This type of 'puzzle' snuff-box gained popularity with the late Georgians and early Victorians and came in both pocket and table-size. Prescot, South Lancashire became the centre for their production and they were commonly made in brass. The present example opens when the head of Mars and the finger of Venus point to the front of the box and the sun in splendour is aligned with the crescent moon. A Lancashire watch-shaped table snuff-box in brass with similar combination lock operated by a pair of pointers and a sun in splendour is illustrated, G. Bernard Hughes, English Snuff-Boxes, London, 1971, no. 16.
A handwritten note inside the box reads 'This snuff box was given me by my Uncle EdwD. who had it from his Mother to whom it was given I believe by the last Duchess of Bolton. I wish it to return to my family in case of my death as a sort of Heirloom I think it will be kept preserved in Henry's family [......] Augt. 1861 A IW: [.....]'.

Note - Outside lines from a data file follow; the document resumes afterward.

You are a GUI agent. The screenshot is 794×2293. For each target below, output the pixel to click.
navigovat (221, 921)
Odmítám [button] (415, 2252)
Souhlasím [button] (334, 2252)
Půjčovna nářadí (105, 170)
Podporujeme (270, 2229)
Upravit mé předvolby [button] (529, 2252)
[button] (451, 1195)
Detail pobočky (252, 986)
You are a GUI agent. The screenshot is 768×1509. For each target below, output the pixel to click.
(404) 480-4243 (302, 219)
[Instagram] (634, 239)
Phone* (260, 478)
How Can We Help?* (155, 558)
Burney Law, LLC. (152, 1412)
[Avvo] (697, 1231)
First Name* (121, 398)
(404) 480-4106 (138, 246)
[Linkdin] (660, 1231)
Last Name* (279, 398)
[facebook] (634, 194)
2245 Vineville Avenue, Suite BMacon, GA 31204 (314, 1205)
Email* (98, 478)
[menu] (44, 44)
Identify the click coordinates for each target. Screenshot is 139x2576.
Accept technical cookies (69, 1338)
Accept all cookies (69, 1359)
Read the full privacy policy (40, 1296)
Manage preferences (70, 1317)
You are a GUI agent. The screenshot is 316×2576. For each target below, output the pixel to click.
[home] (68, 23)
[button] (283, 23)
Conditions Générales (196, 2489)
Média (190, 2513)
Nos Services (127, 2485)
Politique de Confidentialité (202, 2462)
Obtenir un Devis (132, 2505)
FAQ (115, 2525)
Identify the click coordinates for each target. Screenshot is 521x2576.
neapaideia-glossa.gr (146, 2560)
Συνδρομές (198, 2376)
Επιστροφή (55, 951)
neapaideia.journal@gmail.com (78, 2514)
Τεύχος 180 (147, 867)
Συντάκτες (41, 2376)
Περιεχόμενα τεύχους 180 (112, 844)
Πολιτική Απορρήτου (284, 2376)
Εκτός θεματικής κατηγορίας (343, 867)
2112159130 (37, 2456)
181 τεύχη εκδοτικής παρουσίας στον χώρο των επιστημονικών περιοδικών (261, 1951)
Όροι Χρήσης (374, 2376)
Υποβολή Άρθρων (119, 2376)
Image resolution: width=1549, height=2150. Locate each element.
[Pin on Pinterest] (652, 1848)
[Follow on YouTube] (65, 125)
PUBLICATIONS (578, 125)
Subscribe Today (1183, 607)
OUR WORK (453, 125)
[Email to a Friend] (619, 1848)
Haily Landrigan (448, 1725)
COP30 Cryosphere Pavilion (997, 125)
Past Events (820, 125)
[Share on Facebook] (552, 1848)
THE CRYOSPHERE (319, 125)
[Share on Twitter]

It is possible that the Samuel Wadeson for whom the box was repaired is the Samuel Wadeson, a gentleman of Barbadoes [sic], who is referred to in a manuscript in the Sackville family papers (Centre for Kentish Studies: Sackville Manuscripts [U269/O1 - U269/Z93]. The manuscript records that Francis Whitworth (1674-1742), Clerk of H.M. Courts in Barbados, paid George Newport, a London merchant £350 to continue in the post of clerk for seven years with Samuel Wadeson as his deputy. The document is dated 1731.